SOURCE EXTRACT »
↓↓↓

These are pictures from the early 1900s as part of the women's suffrage movement.
These pictures are from modern day movements and show how women are still working to fight for their rights.
The biggest gap is between young women and young men. Among hourly
workers ages 20 to 24, some 10.0% of women made the federal minimum
wage or less in 2013, compared with 5.8% of men. By comparison, the
gender gap narrows for older workers. Among hourly workers ages 30 to
34, some 4.0% of women made the federal minimum wage or less, compared
with 2.7% of men. Among workers ages 60 to 64, women and men are about
equally likely to work at the federal minimum wage—1.5% of women did
in 2013, compared with 1.2% of men.

↑↑↑

YOUR TASKS »
**a.** Answer these questions on the women's rights text:
(i) From what period do the pictures tied to the women's suffrage movement come?
(ii) In 2013, what share of women among hourly workers ages 20 to 24 made the federal minimum wage or less?
(iii) Among workers ages 60 to 64, what share of men worked at the federal minimum wage in 2013?
**b.** How would you update the women's rights text by writing out everything from "These are pictures" down to "1.2% of men." with "federal" changed to "national"?

(Element and text position data)
↓↓↓

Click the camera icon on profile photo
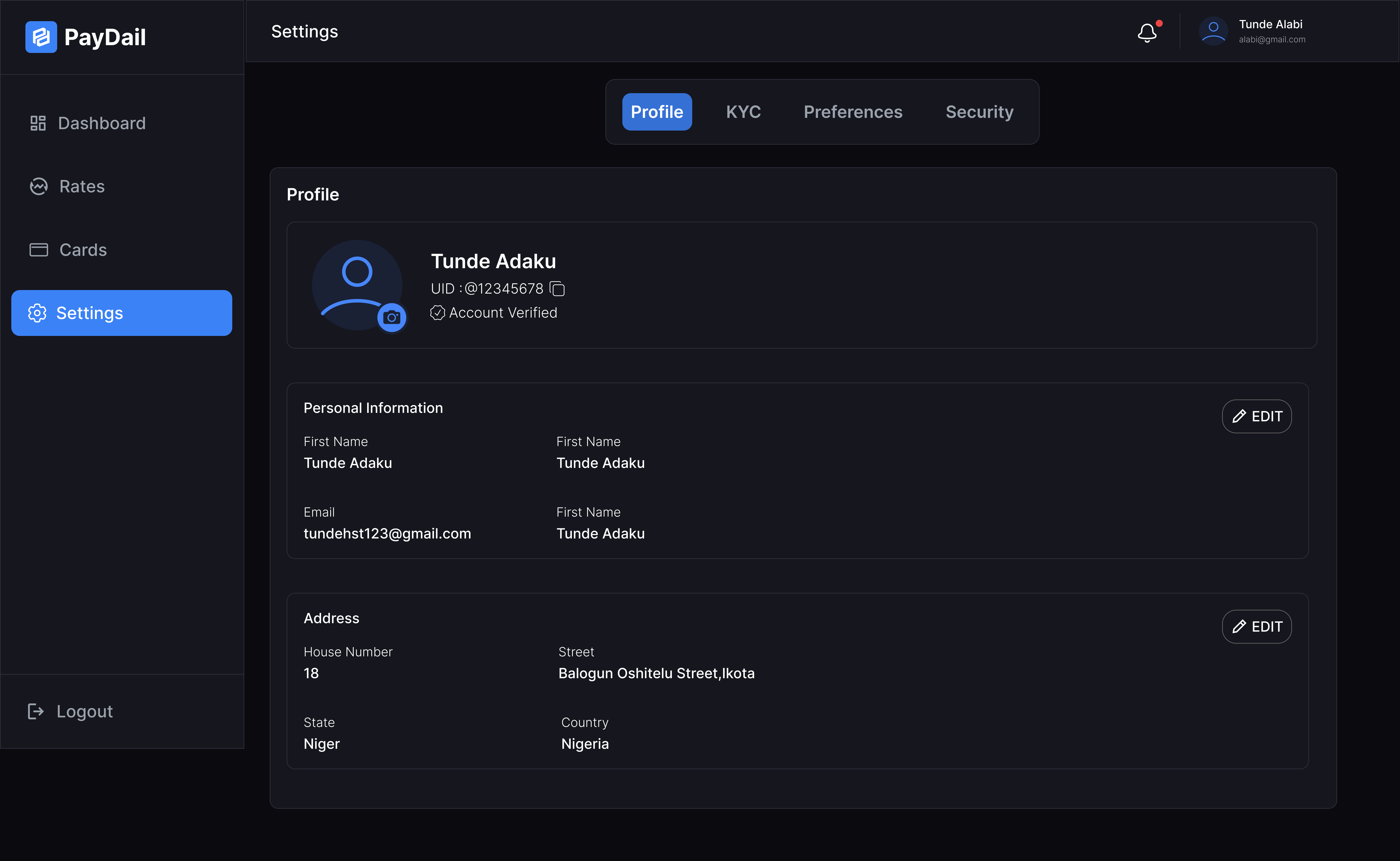click(x=391, y=317)
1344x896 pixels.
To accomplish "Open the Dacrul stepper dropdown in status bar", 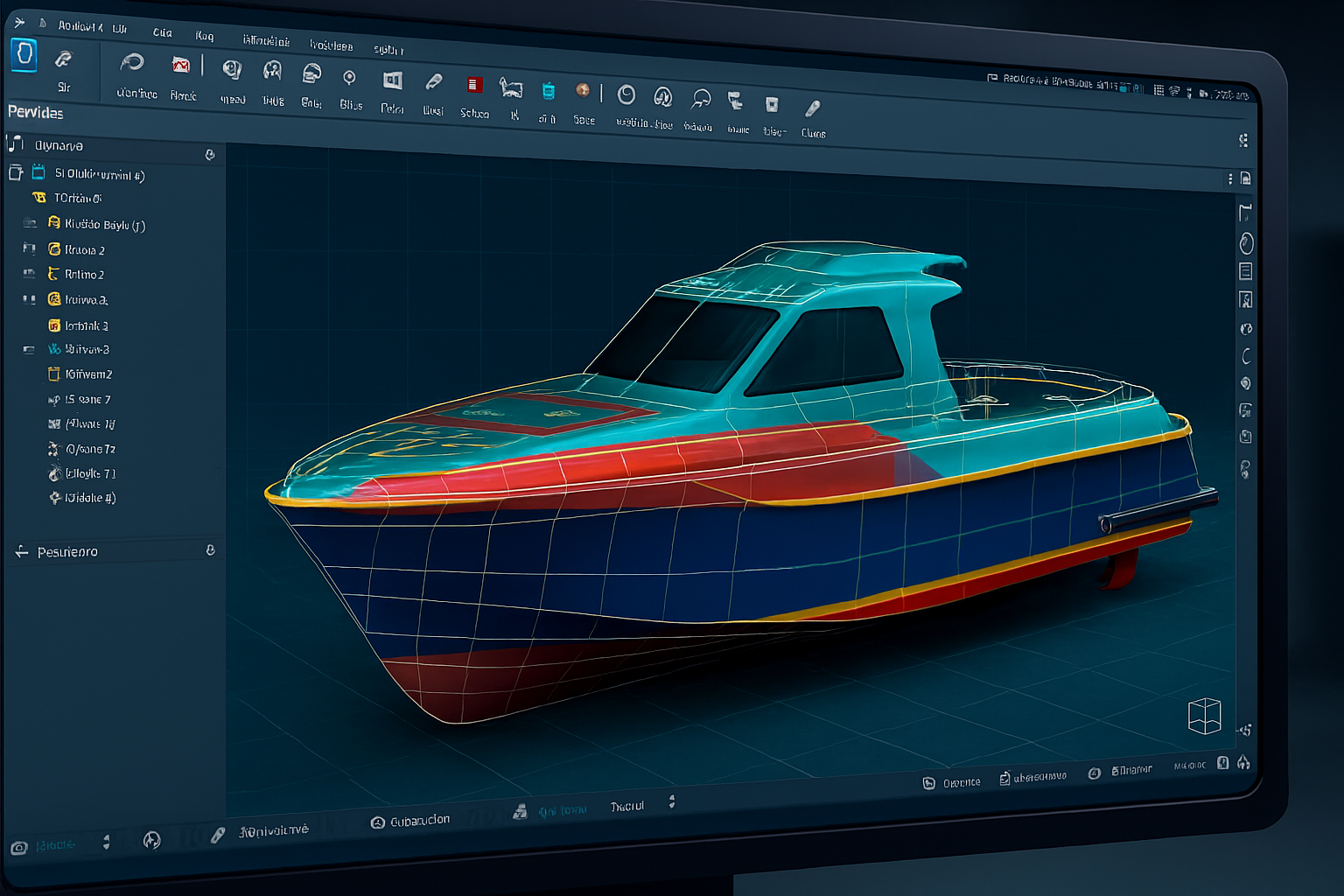I will pyautogui.click(x=671, y=802).
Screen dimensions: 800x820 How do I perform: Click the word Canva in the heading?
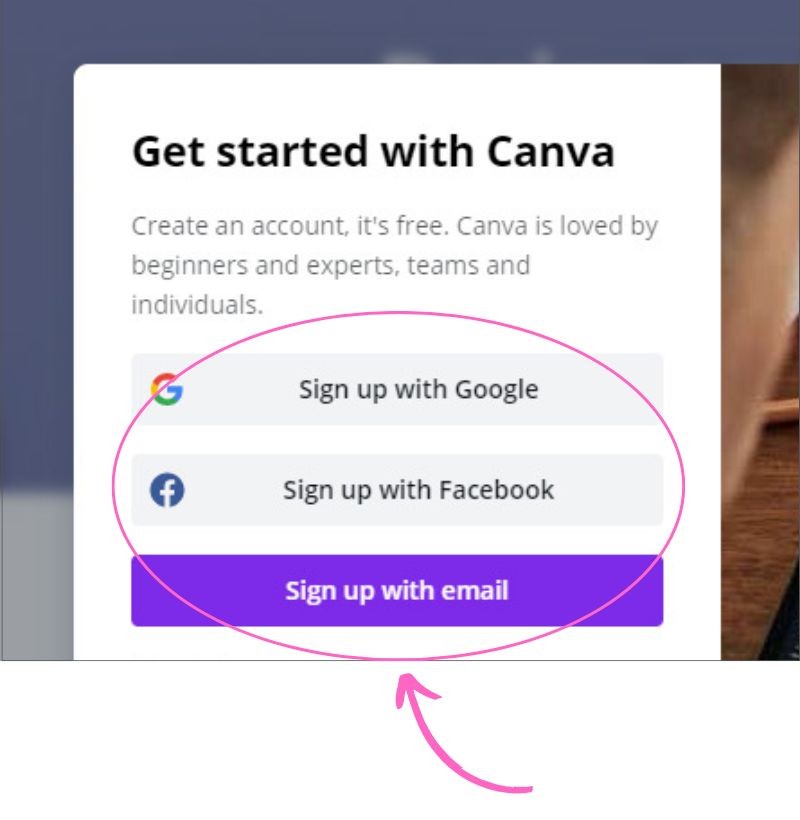pos(551,152)
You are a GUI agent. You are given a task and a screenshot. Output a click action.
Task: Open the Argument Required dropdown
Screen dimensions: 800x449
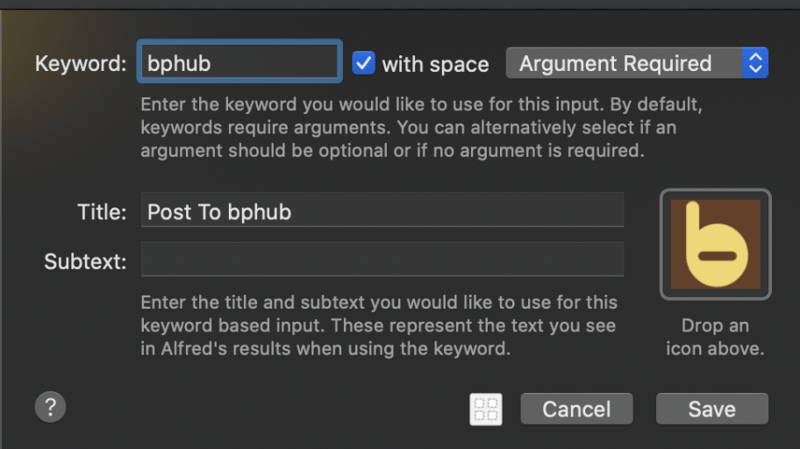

↑↑↑

TASK-BY-TASK OUTPUTS »
**a.**
(i) The early 1900s
(ii) 10.0%
(iii) 1.2%

**b.**
These are pictures from the early 1900s as part of the women's suffrage movement.
These pictures are from modern day movements and show how women are still working to fight for their rights.
The biggest gap is between young women and young men. Among hourly
workers ages 20 to 24, some 10.0% of women made the national minimum
wage or less in 2013, compared with 5.8% of men. By comparison, the
gender gap narrows for older workers. Among hourly workers ages 30 to
34, some 4.0% of women made the national minimum wage or less, compared
with 2.7% of men. Among workers ages 60 to 64, women and men are about
equally likely to work at the national minimum wage—1.5% of women did
in 2013, compared with 1.2% of men.